Gallinari had asked before the game to defend Anthony, and he lived up to the challenge with a spirited performance on both ends of the floor to help the Knicks to an inspiring 109-104 victory.

Gallinari scored 17 of his 28 points in the third quarter, when he was matched into a physical and verbal duel of one-on-one against Anthony much to the delight of the crowd.

Anthony finished with 36 points, but he was scoreless in the final 3:16, when Gallinari displayed the kind of passion and backbone the Knicks have lacked this season.

“It was kind of fun for me to see him hold his ground and not back down,” Anthony said of Gallinari. “He was kind of talking back to me out there and I was kind of surprised.”

So please, no more talk of Anthony coming to the Knicks in 2011. There’s plenty of time for that even if Anthony seems open to the possibility.

“I don’t know what’s going to happen next year,” he said. “I’m the year after. But I don’t see why nobody wouldn’t want to play here in New York.”

Right now, the Knicks need to focus on their present and immediate future. For now it’s about developing players like Gallinari and Toney Douglas (nine fourth-quarter points) while adding some help in July.

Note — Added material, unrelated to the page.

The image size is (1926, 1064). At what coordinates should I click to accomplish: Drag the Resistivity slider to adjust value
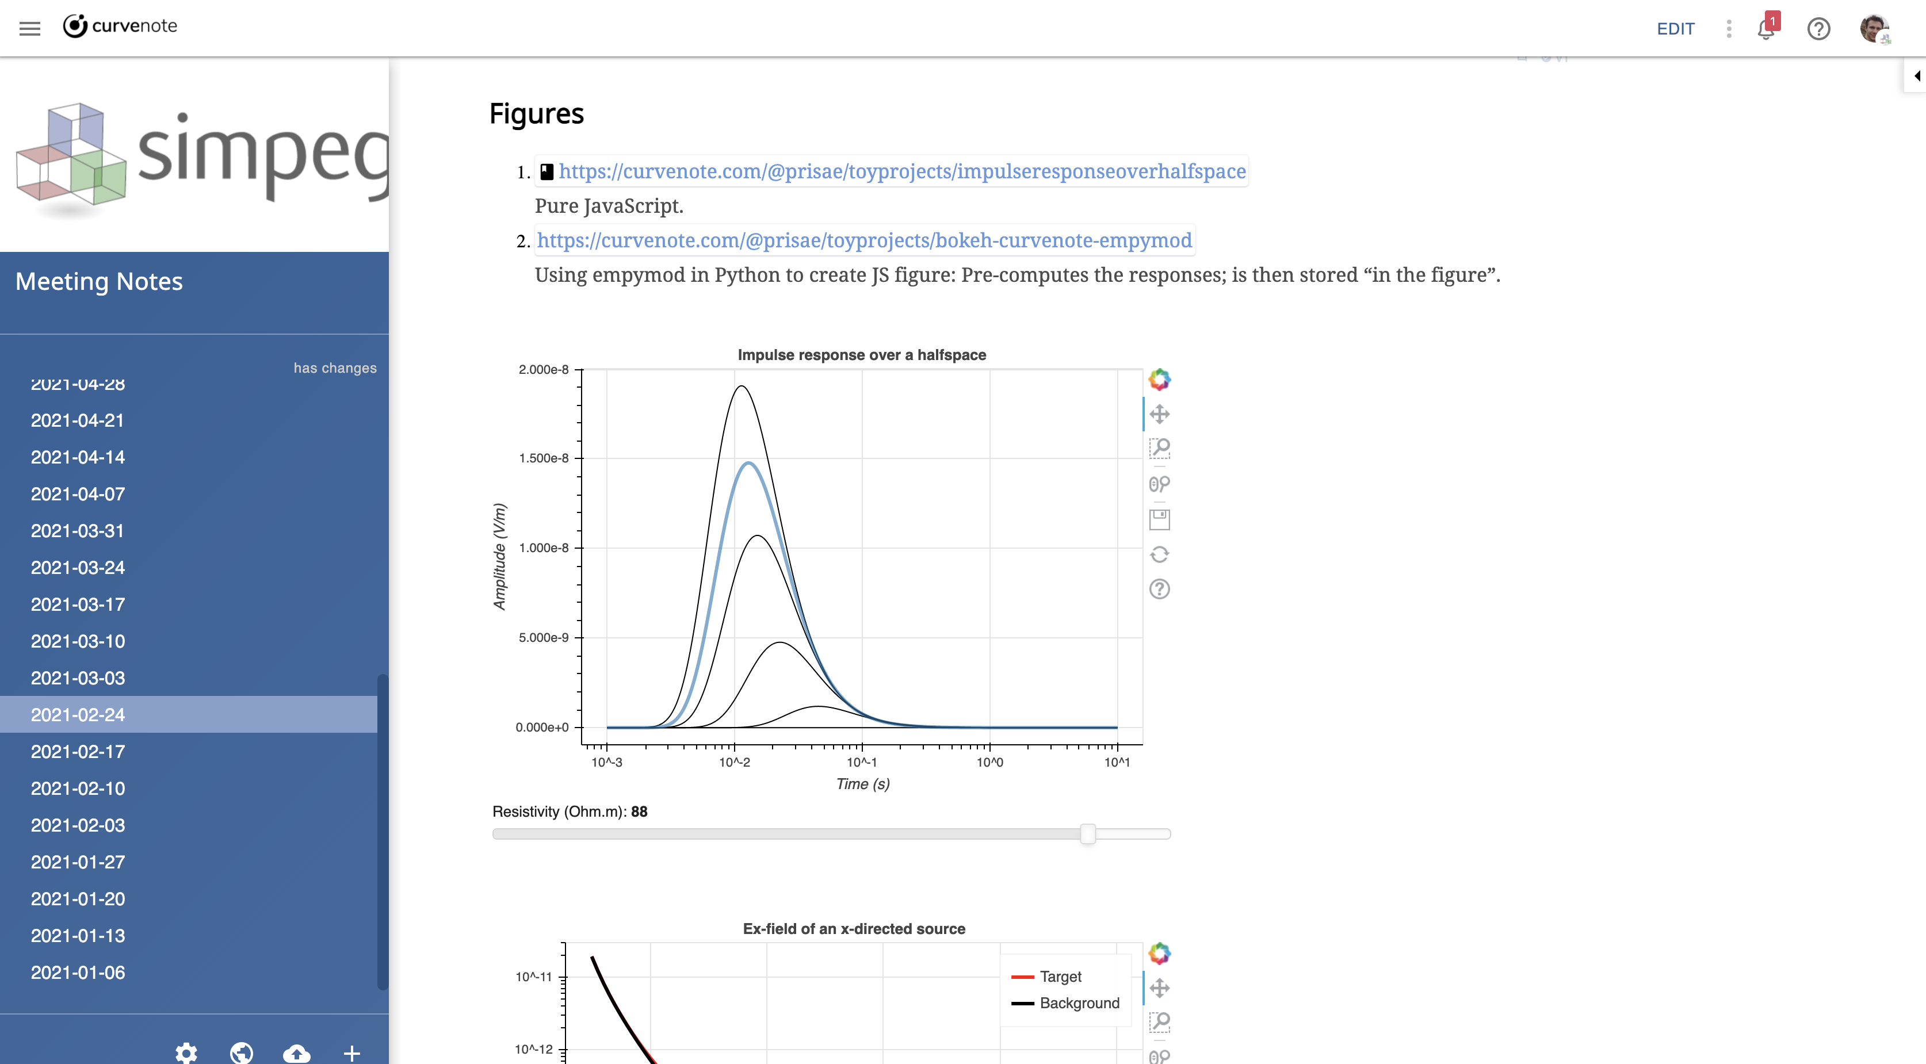[x=1087, y=834]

Fantasizing about Anthony coming to the Knicks might be tempting. But there’s no sense in picturing him alongside LeBron James or Dwyane Wade or Chris Bosh when the Knicks open the 2011-2012 season. That will only lead to heartbreak.

Talking about 2011 and beyond is not the message the Knicks need to be sending right now, and it’s certainly not the message their fans want to hear. Any talk of Anthony joining the Knicks right now comes off sounding like the current Knicks brass is trying to buy more time. But we won’t know if they’ll deserve more time until the end of the 2011 season.

If they struggle again, D’Antoni could lose his job and Walsh’s status might be uncertain. That is why talking about the courtship of Carmelo isn’t worth discussing.